▶ [Task directions] In the issue about splitting TextUnit contents into sentences, give the passage again, starting with "Hello, we are" and going on through "only one sentence)", but switch "CSV" to "TSV".

▶ [Text provided]

-------

Splitting long TextUnit contents into sentences?

Issue #625 resolved
Former user created an issue

Hello, we are trying to parse some CSV files into Zanata.

What we are trying to achieve is:

if TextUnit content has multiple sentences:
     return multiple TextUnits containing each sentence
else
    return single TextUnit(since it is only one sentence)

The configuration file we are sending (Generated with Rainbow) :

#v1
unescapeSource.b=true
trimLeading.b=true
trimTrailing.b=true
preserveWS.b=false
useCodeFinder.b=false
codeFinderRules=#v1$0a$count.i=2$0a$rule0=%(([-0+#]?)[-0+#]?)((\d\$)?)(([\d\*]*)(\.[\d\*]*)?)[dioxXucsfeEgGpn]$0a$rule1=(\\r\\n)|\\a|\\b|\\f|\\n|\\r|\\t|\\v$0a$sample=$0a$useAllRulesWhenTesting.b=false
wrapMode.i=0
columnNamesLineNum.i=1
valuesStartLineNum.i=2
detectColumnsMode.i=0
numColumns.i=1
sendHeaderMode.i=0
trimMode.i=1
sendColumnsMode.i=1
sourceIdColumns=
sourceColumns=1
targetColumns=2,3,4
commentColumns=5
commentSourceRefs=
recordIdColumn.i=0
sourceIdSourceRefs=
sourceIdSuffixes=
targetLanguages=fr,es,it
targetSourceRefs=1,1,1
fieldDelimiter=,
textQualifier="

-------

▶ [Excerpted data]
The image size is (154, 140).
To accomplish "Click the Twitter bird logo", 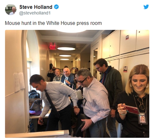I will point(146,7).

-------

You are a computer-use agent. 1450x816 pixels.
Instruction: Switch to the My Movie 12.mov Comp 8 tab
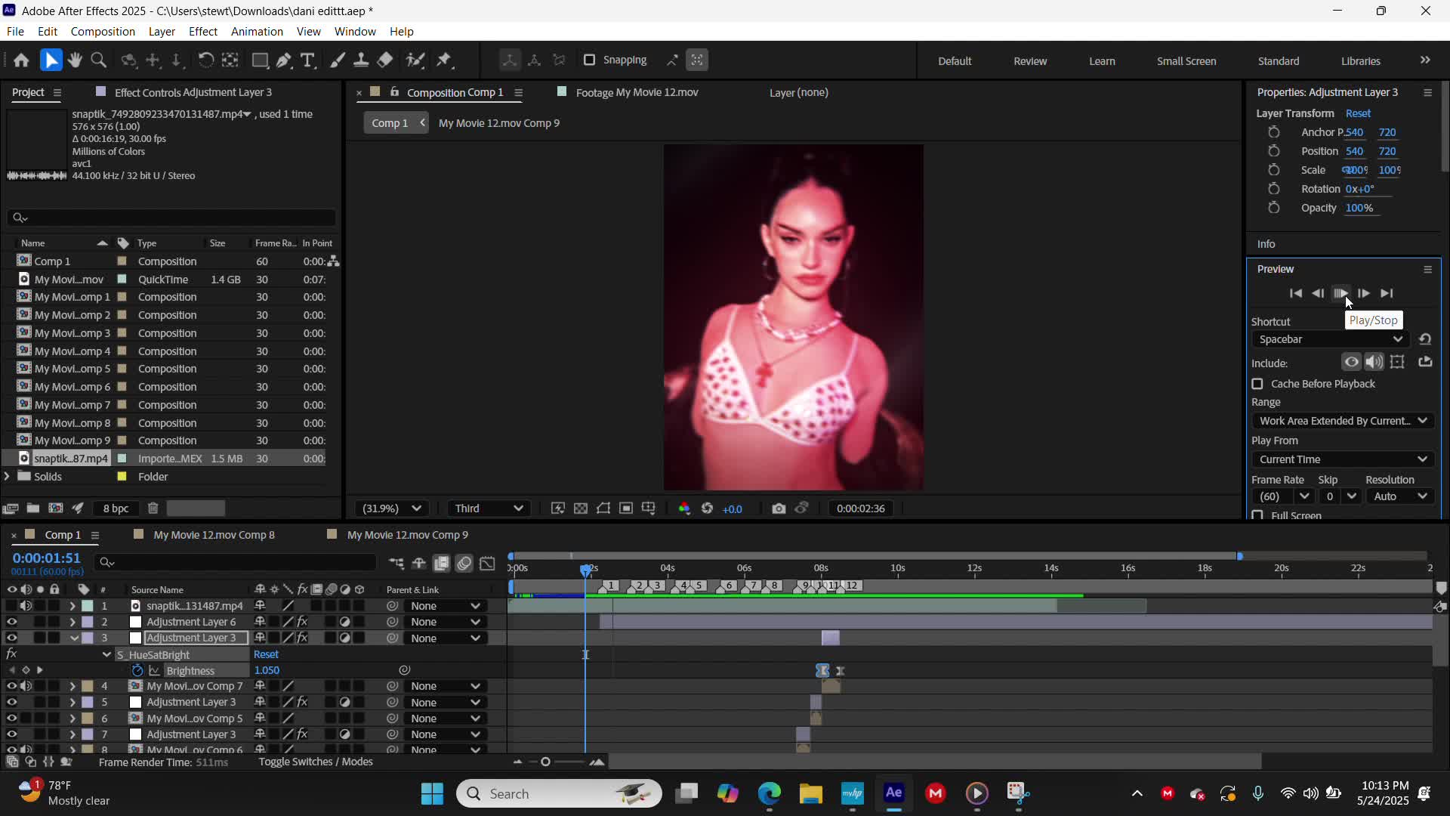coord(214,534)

-------

▶ [Answer to this exercise]
Hello, we are trying to parse some TSV files into Zanata.

What we are trying to achieve is:

if TextUnit content has multiple sentences:
     return multiple TextUnits containing each sentence
else
    return single TextUnit(since it is only one sentence)